Segunda-feira, 23 de maio de 2022

Segunda-feira, 23 de maio de 2022

Voltar Lockdown em Xangai retarda a normalização dos suprimentos e pode agravar a inflação no Brasil

A previsão de que a cadeia logística global estaria de novo regularizada ainda neste ano já foi descartada por especialistas da área. Com o novo surto de covid na China e o lockdown adotado em Xangai – cidade onde está instalado o maior porto do mundo –, a cadeia de suprimentos vive mais um momento de estresse que começa a causar atraso na entrega de mercadorias, deve impactar o Brasil sobretudo nas próximas semanas e pressionar a inflação ainda mais.

Desde o começo da pandemia, quando países adotaram medidas de distanciamento social que inviabilizaram a produção e o deslocamento de produtos, a rede global de logística enfrenta rupturas que causaram desabastecimento de alguns itens. Por outro lado, os estímulos fiscais implantados por diversos governos para amenizar a crise impulsionaram o consumo e a encomenda de mercadorias, aumentando a demanda por frete. Houve, assim, um descasamento entre oferta e demanda.

O preço do frete explodiu nesse período, com a média paga pelo transporte de um contêiner passando de US$ 1,4 mil, em fevereiro de 2020, para US$ 11,1 mil em setembro do ano passado. Hoje, o valor está em US$ 8,9 mil. Esse preço vinha em uma tendência de queda, e grande parte dos especialistas apostava em uma regularização do setor ainda neste ano.

O lockdown em Xangai deve causar um efeito cascata na rede de abastecimento mundial. O porto da cidade movimenta por ano 43 milhões de TEUs (medida equivalente a um contêiner de 20 pés, ou cerca de seis metros), é quase dez vezes o total que circula no porto de Santos – o maior do Brasil.

O distanciamento social, inicialmente, limita a quantidade de trabalhadores no porto, reduzindo a eficiência no local. Em seguida, contêineres começam a se acumular, navios ficam congestionados e as empresas de navegação cancelam embarques, explica o especialista em políticas e indústria da Confederação Nacional da Indústria (CNI), Matheus de Castro.

A regularização global, porém, levará meses, na avaliação de Castro. “O retorno à normalidade foi retardado.

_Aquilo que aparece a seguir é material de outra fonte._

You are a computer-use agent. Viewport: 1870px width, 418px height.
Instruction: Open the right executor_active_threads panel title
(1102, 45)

Se as condições permanecerem difíceis também na Ucrânia e nos Estados Unidos, o processo de equilíbrio vai ser jogado para 2023 e 2024.”

Guerra

Além da situação na China, os EUA continuam a registrar congestionamento de navios em suas costas, ainda devido à pandemia, e a guerra na Ucrânia também dificulta o escoamento no Mar Negro. O conflito no Leste Europeu tem ainda sido um entrave para o setor de transporte marítimo ao encarecê-lo devido à alta do preço do combustível. Por outro lado, lembra o especialista da CNI, se o desaquecimento da economia global se concretizar, a demanda por mercadorias deve arrefecer, reduzindo também a necessidade por transporte, o que pode ajudar na regularização da logística.

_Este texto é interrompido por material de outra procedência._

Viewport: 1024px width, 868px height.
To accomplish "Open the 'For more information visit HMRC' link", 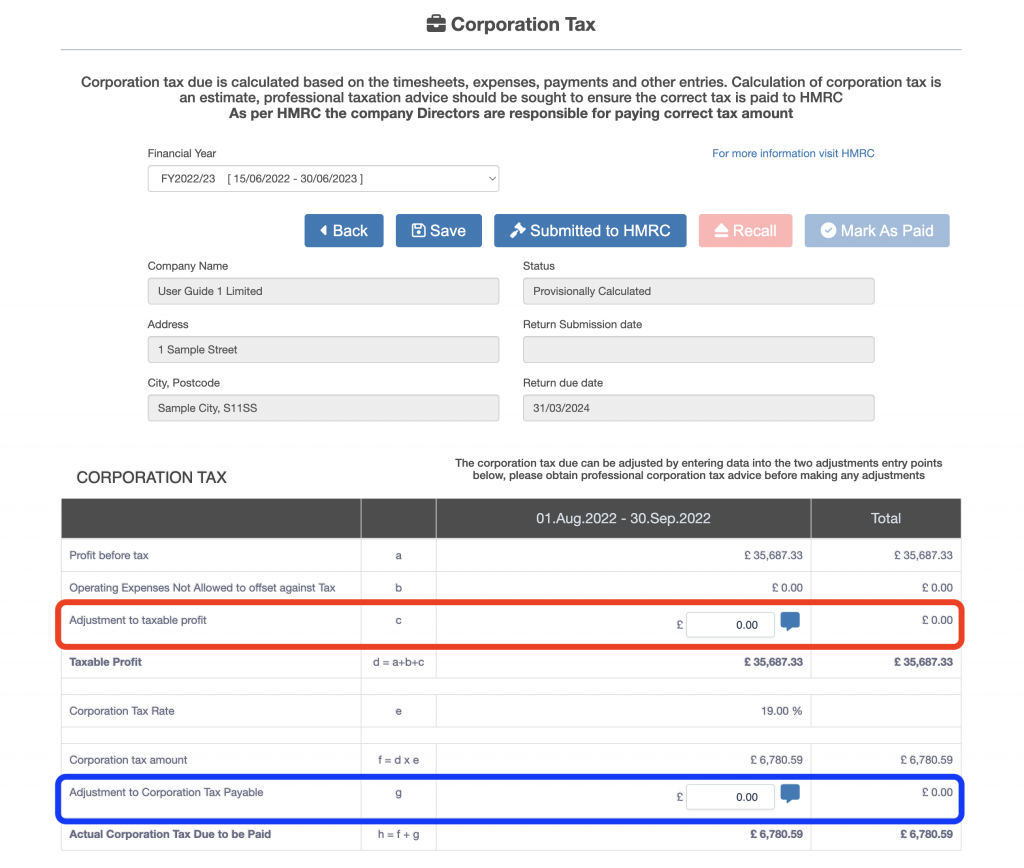I will pyautogui.click(x=793, y=153).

Até a última semana, apenas na costa chinesa, havia 412 navios aguardando para atracar. Em fevereiro, eram 260 – ou seja, um aumento de 58% –, de acordo com a plataforma Windward.

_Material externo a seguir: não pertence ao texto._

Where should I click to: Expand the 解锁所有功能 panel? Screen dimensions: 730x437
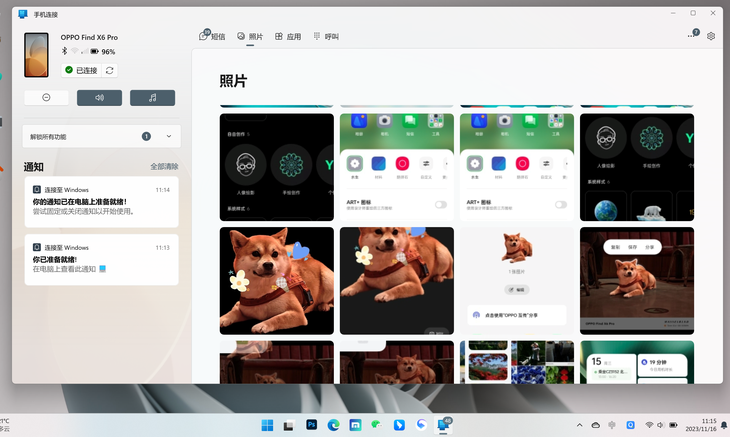(x=168, y=136)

Outro reflexo desse problema é a falta de contêineres. Dados da Windward mostram que um em cada cinco navios porta-contêineres em todo o mundo está parado do lado de um porto congestionado, sendo que 24,3% deles estão na China. Isso também significa aumento de custos para importadores e exportadores que sofrem com a escassez de contêineres para embarcar seus produtos. Antes dessa crise, diz Carvalho, um contêiner de 40 pés fazia quatro viagens por ano. Hoje esse número é de 2,3 a 2,5 vezes.

De acordo com o diretor executivo do Centro Nacional de Navegação Transatlântica (Centronave), Claudio Loureiro de Souza, o congestionamento de navios na China reflete um problema que acontece em terra. O transporte terrestre no país também está travado devido ao lockdown, o que dificulta o deslocamento das mercadorias até os portos.

Brasil

Apesar de o maior impacto dessa nova onda de problemas no transporte marítimo ainda ser esperado para as próximas semanas no Brasil – dado que um navio leva cerca de 35 dias para viajar da China até aqui –, os primeiros sinais já começaram a aparecer. O preço do frete para exportar um contêiner aumentou 6% entre março e abril, quando o valor médio para envio de um contêiner ficou em US$ 2,5 mil. Na comparação com o mesmo período do ano passado, o incremento chega a 70%.

Na importação, os preços seguem em queda e a média ficou em US$ 5,5 mil em abril. A partir de meados de abril, começaram a ocorrer cancelamentos de embarques, suspensões de escalas e redução na quantidade de navios na rota Xangai-Brasil. A diminuição da capacidade é estimada em 10% e deve pressionar os preços a partir de maio.